The takeover deal was approved without reservations or conditions by China’s State Administration for Market Regulation in mid-June, according to the SCMP report. Several ByteDance executives swiftly appeared on the Amcare board of directors.
ByteDance evidently seeks to establish itself in the growing Chinese market for online health care services, a product that exploded in popularity during the coronavirus pandemic. The Xiaohe division of ByteDance launched two medical apps in late 2020: an online “medical consultation” app for those seeking healthcare services and a matchmaking app that validates the credentials of doctors who wish to offer themselves as providers.
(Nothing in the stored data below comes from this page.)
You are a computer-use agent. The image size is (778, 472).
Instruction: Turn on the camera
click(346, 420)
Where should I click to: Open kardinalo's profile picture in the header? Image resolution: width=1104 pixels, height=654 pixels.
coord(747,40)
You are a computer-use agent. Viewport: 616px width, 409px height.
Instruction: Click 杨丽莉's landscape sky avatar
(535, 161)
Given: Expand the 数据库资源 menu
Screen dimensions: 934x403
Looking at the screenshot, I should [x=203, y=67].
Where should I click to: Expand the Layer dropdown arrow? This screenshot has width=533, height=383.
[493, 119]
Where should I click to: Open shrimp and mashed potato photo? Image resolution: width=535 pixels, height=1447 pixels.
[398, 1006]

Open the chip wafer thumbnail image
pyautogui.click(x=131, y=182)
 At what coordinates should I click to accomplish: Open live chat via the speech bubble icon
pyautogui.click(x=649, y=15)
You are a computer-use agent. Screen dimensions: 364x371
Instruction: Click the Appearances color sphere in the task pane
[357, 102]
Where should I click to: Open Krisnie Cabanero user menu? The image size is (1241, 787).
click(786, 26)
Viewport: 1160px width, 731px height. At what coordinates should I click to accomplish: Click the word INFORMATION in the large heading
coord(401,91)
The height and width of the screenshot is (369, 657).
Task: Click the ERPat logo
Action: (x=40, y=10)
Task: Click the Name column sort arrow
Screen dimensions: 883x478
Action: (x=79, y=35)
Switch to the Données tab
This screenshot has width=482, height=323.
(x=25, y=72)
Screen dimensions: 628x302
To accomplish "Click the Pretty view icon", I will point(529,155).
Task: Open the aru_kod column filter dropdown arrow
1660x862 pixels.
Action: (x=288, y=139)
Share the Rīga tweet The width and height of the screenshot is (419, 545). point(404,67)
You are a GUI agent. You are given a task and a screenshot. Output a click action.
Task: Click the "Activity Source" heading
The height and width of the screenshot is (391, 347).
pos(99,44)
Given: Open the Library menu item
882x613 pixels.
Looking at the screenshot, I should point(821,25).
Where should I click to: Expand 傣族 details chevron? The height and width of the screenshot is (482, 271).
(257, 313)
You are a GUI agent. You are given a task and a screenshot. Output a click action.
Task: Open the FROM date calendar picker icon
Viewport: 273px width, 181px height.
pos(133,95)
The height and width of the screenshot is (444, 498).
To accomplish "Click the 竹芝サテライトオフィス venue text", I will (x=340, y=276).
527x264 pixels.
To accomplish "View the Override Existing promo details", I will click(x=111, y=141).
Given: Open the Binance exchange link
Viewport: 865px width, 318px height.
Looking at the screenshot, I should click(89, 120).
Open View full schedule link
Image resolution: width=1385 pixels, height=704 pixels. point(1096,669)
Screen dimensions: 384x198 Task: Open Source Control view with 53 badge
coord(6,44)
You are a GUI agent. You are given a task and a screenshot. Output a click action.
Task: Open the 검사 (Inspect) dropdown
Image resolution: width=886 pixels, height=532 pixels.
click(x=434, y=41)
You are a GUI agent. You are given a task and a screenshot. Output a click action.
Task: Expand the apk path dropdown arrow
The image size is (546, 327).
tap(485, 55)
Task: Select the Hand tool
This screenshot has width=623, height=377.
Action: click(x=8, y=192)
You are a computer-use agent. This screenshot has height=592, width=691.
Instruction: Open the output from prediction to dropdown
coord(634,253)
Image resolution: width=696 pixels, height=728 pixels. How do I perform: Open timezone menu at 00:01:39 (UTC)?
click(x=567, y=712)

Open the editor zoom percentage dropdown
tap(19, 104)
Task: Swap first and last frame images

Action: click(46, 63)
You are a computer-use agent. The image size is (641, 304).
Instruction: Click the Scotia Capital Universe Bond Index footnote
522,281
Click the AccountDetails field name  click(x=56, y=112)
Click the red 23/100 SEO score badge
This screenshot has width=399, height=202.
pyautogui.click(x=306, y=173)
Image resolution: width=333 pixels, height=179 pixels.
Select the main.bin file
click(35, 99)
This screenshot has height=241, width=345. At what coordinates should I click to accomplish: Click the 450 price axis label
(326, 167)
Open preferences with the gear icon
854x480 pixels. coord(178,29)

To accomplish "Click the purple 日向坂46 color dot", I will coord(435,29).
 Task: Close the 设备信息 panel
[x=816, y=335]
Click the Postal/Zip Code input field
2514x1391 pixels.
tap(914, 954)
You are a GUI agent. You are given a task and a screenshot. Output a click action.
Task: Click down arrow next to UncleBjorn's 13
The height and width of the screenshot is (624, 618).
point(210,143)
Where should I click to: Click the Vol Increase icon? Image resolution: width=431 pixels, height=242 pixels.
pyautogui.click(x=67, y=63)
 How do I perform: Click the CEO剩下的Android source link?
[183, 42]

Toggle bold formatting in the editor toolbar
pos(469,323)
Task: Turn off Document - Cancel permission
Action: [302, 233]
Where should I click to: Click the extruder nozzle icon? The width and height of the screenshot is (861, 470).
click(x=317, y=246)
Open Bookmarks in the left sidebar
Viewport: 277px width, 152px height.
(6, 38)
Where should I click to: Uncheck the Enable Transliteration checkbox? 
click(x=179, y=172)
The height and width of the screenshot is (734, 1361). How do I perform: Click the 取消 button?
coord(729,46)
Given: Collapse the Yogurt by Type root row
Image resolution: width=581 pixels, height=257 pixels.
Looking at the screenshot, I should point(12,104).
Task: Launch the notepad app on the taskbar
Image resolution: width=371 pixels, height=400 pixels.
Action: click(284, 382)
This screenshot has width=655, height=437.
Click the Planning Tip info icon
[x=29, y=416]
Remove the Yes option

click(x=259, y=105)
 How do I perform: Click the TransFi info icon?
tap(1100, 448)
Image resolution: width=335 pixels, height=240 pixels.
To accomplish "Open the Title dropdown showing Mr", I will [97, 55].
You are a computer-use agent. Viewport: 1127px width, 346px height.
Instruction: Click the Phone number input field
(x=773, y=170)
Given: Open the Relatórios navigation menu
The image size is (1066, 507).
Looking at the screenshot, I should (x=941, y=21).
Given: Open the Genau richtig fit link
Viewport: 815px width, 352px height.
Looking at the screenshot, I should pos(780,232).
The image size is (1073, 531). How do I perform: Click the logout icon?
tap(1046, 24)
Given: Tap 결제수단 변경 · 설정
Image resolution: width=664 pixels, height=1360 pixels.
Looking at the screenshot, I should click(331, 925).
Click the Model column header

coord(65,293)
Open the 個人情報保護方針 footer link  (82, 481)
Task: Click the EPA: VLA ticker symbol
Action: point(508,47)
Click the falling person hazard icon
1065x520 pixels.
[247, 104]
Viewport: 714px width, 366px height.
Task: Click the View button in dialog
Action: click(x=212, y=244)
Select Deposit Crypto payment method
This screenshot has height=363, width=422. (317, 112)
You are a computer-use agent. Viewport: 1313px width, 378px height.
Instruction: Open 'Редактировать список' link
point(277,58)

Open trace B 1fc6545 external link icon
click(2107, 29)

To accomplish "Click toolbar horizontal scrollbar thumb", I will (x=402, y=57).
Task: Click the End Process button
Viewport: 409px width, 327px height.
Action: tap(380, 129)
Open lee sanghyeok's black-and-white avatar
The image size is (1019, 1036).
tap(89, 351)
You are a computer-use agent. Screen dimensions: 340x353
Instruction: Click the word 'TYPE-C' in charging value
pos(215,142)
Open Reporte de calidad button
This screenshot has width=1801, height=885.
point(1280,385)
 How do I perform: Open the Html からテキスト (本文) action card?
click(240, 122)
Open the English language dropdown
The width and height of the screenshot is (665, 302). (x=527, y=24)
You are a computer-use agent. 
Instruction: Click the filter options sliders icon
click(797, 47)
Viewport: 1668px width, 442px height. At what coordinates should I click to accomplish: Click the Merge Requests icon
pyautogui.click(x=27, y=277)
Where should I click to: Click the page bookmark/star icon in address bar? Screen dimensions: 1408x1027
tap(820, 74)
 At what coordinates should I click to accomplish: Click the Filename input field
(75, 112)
The SCMP quoted estimates that online health care was a 22 billion yuan industry in 2020 but will grow to 198 billion yuan ($29 billion) by 2025. Most of China’s tech giants are getting into the market, including heavyweights like Tencent and Alibaba.
In a similar vein, Amazon.com acquired a chain of 188 clinics called One Medical last month, with an eye towards establishing an online service that would become the digital “front door” to the clinics.
Amazon’s corporate planners believed they could greatly improve the “consumer experience” at the clinics, presumably by handling all of the office functions and paperwork online so patients spend less time on-site waiting to see doctors.
China’s online health care systems include some remote interaction between doctors and patients, sometimes eliminating the need for patients to visit brick-and-mortar clinics at all. Before the Wuhan coronavirus pandemic erupted, a pioneering project called the Wuzhen Internet Hospital offered online diagnoses and direct shipment of medications to the patients. The Wuzhen Internet Hospital maintained the smallest possible physical facility to comply with Chinese law, boasting only 20 beds for the entire operation.
China’s burgeoning online health care market took a hit in November 2021 when the Communist government published a set of tighter regulations, including a prohibition against using online consultations to make an initial diagnosis, and a prohibition against using artificial intelligence systems to answer patient questions instead of a qualified human doctor.
Apparently, those practices were widespread, because online health providers lost up to 30 percent of their stock value overnight. Chinese state media hinted that more regulations for prescription drug sales and user privacy could be coming, further depressing the industry.